Mais cette idée d’une « contribution à la croissance globale » est sérieusement mise en doute.
Le député européen, Alain Lipietz, en veut pour preuve une étude de Sandra Polaski de la Fondation Carnegie (.pdf de 1.6 Mo en anglais) qui s’est appliquée à mesurer les effets des différents scénarios du cycle de Doha.
« Il y a des perdants et des gagnants selon les différents scénarios, » explique-t-elle, « et les pays les plus pauvres sont parmi les perdants de tous les scénarios probables de Doha. » Au total, la Chine serait le grand gagnant (entre 0.8% et 1.2% d’augmentation du Produit Intérieur Brut) et les grands perdants seraient les pays d’Afrique sub-saharienne (baisse de 1%). Et l’idée que "les pays du Sud" seraient les bénéficiaires d’une libéralisation du commerce des produits agricoles est battue en brèche.
Selon Alain Lipietz, la situation est en réalité complexe. « Cette libéralisation de l’agriculture correspond aux seuls intérêts d’une coalition qui comprend quelques pays développés : les Etats-Unis, l’Australie, la Nouvelle Zélande, et quelques pays « émergents » : la Thaïlande, le Brésil, et l’Argentine ( ce qu’on appelle le Groupe de Cairn). (...) celle des produits manufacturés profite essentiellement à la Chine. » Quant à la libéralisation des services, qui pourrait rentrer dans les buts du Doha round, c’est à dire l’aide au développement économique du Tiers monde, au titre de l’Inde, elle profiterait essentiellement à l’Union européenne (« Les services dont il s’agit, c’est l’eau, c’est-à-dire la France, c’est la banque et l’assurance, c’est-à-dire la Grande Bretagne, etc. »)
Dans tous les cas, ce grand marchandage, qui n’apporterait pas grand chose à la croissance globale, s’effectuerait au prix de dégâts locaux considérables, explique le député Vert.

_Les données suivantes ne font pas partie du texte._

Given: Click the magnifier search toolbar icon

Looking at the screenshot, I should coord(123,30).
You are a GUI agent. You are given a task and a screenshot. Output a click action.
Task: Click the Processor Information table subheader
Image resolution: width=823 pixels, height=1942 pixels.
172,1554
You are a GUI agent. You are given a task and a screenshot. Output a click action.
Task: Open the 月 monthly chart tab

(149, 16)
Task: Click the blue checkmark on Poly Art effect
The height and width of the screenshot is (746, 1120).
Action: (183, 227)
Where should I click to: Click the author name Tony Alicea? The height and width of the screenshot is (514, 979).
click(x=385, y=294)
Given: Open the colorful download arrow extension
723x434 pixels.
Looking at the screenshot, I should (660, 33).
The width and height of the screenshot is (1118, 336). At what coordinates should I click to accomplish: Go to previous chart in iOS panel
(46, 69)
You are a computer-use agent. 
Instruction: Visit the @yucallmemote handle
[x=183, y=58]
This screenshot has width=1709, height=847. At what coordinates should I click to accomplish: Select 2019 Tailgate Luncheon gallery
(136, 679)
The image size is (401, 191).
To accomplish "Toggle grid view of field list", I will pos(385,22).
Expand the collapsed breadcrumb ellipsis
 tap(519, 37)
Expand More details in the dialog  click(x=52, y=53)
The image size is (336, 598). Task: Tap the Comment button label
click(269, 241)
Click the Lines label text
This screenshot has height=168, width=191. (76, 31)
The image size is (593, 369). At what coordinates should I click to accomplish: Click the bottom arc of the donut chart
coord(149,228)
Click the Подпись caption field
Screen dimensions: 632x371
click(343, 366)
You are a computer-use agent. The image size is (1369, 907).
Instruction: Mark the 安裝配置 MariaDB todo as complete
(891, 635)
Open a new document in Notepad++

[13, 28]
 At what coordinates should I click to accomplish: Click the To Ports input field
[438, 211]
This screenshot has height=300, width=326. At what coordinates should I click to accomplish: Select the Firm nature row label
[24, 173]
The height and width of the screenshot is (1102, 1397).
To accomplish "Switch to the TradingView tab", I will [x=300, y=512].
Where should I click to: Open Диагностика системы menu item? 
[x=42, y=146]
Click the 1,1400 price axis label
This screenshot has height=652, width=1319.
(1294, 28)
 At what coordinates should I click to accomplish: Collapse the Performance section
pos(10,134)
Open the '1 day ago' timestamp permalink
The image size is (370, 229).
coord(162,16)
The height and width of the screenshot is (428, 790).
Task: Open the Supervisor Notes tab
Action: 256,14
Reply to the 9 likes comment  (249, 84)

Et de plus il ne répond pas aux défis de la planète. « Tous les avantages que peut apporter la libéralisation du commerce (soit dix dollars par personne et par an, au mieux !), c’est ridicule, par rapport à tous les problèmes que nous ne traitons pas à l’intérieur du Doha Round, c’est à dire la conciliation entre le commerce et les nécessités du développement soutenable. (...) Si nous voulons sauver la planète et l’humanité de coûts beaucoup plus élevés que dix dollars par tête, dus au changement climatique, au risque d’un accident portant sur une culture industrielle, OGM ou élevage des animaux aux hormones (nous avons connu ça avec l’accident de la vache folle), alors il faut subordonner l’OMC aux grands accords internationaux que sont la FAO, l’OMS, les accords de Kyoto, le protocole de Carthagena. »
Et Alain Lipietz de conclure : « Nous devons recommencer le Millenium Round en fondant tout sur le développement soutenable : quelles sont les conditions, quelles sont les règles du commerce qui permettent un véritable développement soutenable, solidaire entre les nations, au service des plus démunis, et respectant les droits des générations futures à vivre sur cette planète. »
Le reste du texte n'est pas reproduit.